To understand the inaccuracy of the results in the last example a little better, we can look at the frequency of the words above in the corpus.

In [20]:
for s in ['del', 'bailaggio', 'di', 'Constantinopoli']:
    print('"{}" -- {} occurences'.format(s,counts[s]))

"del" -- 210503 occurences
"bailaggio" -- 0 occurences
"di" -- 728025 occurences
"Constantinopoli" -- 0 occurences


As we see 2 of the words in that example do not occur at all in the corpus which results in very fragmented and inaccurate predictions.

In [25]:
title_page_x = ['ABONAPARTEDEDICADELYODA', 'UGOHOSCOLO']

In [26]:
for word in title_page_x:
    print(segment(str.lower(word)))

['a', 'bonaparte', 'dedica', 'del', 'yoda']
['ugo', 'ho', 'scolo']


In [22]:
f = ['A','BONQPQRTE','DEDLCQ','DELLODQ','UGO','FOSCOLO']

In [24]:
for s1 in f:
    print(segment(str.lower(s1)))

['a']
['bon', 'q', 'pq', 'rte']
['d', 'ed', 'l', 'cq']
['dello', 'dq']
['ugo']
['foscolo']


## Conclusions

As we see from the results, we get satisfactory output when dealing with small and simpler phrases. But when trying to segment bigger strings with less commonly occuring words the results are not very useful.

◆ **REQUIRED WORK**:
**a.** In the word segmentation excerpt, when does the segmenter give satisfactory output?
**b.** Translate this sentence from the word segmentation excerpt into Spanish: "As we see from the results, we get satisfactory output when dealing with small and simpler phrases."

◆ **DATA SEGMENT**:
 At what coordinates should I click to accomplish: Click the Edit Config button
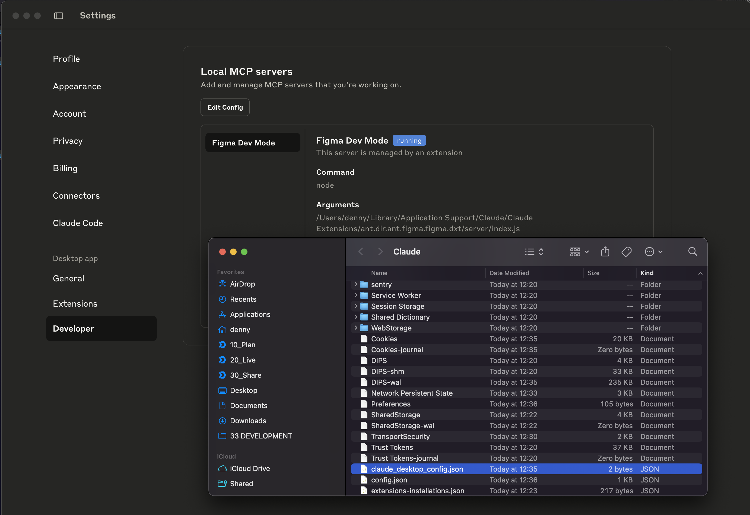point(225,107)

◆ **RESULTS OF THE TASKS**:
**a.** When dealing with small and simpler phrases.

**b.** Como vemos por los resultados, obtenemos una salida satisfactoria cuando trabajamos con frases pequeñas y más simples.